Divulguer, c’est dénigrer!

La divulgation de l’existence d’une action en justice n’ayant pas donné lieu à une décision de justice peut-elle constituer un acte de dénigrement ?

La Chambre commerciale de la Cour de cassation répond par la positive dans un arrêt rendu le 9 janvier 2019.

La société Keter Plastic, fabricante de produits en plastique dont certains produits sont vendus par la société Plicosa, a assigné en contrefaçon la société Shaf en 2012. Cette action a été rejetée par un jugement rendu en 2013, confirmé par un arrêt rendu en 2015. La société Plicosa a divulgué l’existence de cette action en justice dès 2012 aux distributeurs de la société Shaf.

La société Shaf a alors assigné la société Plicosa en paiement de dommages et intérêts pour concurrence déloyale en arguant de l’existence d’une campagne de dénigrement à son encontre. La Cour d’appel a infirmé le jugement rendu en première instance et a rejeté l’action engagée par la société Shaf au motif que la requérante ne démontrait pas le caractère non-objectif, excessif, dénigrant voire mensonger des informations divulguées par la défenderesse.

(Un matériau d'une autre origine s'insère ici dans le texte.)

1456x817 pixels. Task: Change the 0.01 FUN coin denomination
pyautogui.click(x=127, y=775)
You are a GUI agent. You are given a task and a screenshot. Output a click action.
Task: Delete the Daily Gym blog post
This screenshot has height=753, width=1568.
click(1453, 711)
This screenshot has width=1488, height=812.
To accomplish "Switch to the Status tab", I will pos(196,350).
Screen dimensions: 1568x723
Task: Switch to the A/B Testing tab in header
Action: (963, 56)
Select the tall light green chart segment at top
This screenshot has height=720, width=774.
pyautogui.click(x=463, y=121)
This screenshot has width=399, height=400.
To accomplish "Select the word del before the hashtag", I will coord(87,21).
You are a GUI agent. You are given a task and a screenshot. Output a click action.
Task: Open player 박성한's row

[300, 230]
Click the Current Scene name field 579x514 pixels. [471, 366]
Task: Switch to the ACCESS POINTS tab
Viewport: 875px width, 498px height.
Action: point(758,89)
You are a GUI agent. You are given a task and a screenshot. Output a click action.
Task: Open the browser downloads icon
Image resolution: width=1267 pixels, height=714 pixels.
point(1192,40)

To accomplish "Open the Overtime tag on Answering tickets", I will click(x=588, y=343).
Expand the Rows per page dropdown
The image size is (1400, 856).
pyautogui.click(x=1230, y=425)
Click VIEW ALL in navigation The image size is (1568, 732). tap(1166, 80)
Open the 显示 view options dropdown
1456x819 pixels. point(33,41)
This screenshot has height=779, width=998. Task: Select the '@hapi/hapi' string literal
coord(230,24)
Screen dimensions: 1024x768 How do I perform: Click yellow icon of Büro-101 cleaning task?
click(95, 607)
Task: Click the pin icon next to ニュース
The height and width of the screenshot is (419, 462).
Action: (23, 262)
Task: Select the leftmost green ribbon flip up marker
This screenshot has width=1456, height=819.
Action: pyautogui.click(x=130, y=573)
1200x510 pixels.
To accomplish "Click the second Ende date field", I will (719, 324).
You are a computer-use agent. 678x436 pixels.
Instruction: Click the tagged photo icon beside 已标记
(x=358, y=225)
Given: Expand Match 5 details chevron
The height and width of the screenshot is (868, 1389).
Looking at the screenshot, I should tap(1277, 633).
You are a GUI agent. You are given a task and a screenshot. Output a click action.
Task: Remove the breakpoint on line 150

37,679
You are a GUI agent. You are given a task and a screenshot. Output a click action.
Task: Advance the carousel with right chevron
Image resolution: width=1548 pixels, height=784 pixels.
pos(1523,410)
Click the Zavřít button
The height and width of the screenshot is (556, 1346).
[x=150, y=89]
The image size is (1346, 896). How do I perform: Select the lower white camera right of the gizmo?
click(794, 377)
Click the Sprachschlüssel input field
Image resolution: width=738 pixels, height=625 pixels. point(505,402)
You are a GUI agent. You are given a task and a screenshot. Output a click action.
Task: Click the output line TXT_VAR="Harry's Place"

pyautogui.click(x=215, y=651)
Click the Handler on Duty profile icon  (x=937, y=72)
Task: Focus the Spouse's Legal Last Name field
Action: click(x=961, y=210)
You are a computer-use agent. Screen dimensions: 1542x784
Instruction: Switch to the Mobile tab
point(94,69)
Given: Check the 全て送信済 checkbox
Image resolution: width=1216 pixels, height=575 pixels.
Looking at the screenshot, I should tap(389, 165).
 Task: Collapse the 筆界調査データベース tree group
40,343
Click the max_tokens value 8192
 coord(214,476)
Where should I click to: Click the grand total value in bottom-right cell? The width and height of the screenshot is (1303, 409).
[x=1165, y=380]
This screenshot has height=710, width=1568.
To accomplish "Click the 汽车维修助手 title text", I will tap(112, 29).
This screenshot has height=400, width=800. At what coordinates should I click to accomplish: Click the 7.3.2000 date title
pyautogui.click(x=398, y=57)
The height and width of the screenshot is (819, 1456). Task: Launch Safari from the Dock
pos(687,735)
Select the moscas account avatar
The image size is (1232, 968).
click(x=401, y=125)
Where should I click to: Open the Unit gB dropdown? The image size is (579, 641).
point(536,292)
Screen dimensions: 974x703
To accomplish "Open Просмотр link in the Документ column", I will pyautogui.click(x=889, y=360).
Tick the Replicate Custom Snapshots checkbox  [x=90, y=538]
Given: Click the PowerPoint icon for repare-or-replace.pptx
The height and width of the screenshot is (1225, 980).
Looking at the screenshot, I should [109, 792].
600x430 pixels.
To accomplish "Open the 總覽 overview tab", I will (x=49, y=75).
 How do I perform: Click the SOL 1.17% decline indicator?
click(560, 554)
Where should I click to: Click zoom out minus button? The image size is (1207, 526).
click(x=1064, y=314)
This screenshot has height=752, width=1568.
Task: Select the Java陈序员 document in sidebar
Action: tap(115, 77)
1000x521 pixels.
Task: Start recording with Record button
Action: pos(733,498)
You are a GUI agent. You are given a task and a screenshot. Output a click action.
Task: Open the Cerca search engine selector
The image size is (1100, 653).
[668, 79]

La société Shaf soutient que la divulgation d’une action en justice, même n’ayant pas donné lieu à une décision de justice, à sa clientèle par la société Plicosa est fautive dès lors qu’elle a conduit plusieurs clients à renoncer à leurs commandes.

La société Plicosa conclut au rejet du pourvoi en indiquant que les messages informant les distributeurs de l’action en justice en contrefaçon n’étaient pas accompagnés de propos mensongers, excessifs, dénigrants ou menaçants susceptibles de constituer un acte de dénigrement.

La Cour de Cassation n’est pas du même avis et casse l’arrêt rendu par la Cour d’appel, au visa du nouvel article 1240 du code civil, au motif que « la divulgation à la clientèle, par la société Plicosa, d’une action en contrefaçon n’ayant pas donné lieu à une décision de justice, dépourvue de base factuelle suffisante en ce qu’elle ne reposait que sur le seul acte de poursuite engagé par le titulaire des droits, constituait un dénigrement fautif ».

La Cour de cassation clarifie également l’articulation entre la liberté d’expression et le dénigrement fautif en expliquant que l’information qui se « rapporte à un sujet d’intérêt général et repose sur une base factuelle suffisante, sous réserve qu’elle soit exprimée avec une certaine mesure » ne constitue pas un acte de dénigrement.

Cette décision confirme la jurisprudence de la Haute Cour qui considère que la divulgation d’une décision de justice non définitive constitue un dénigrement fautif.[1]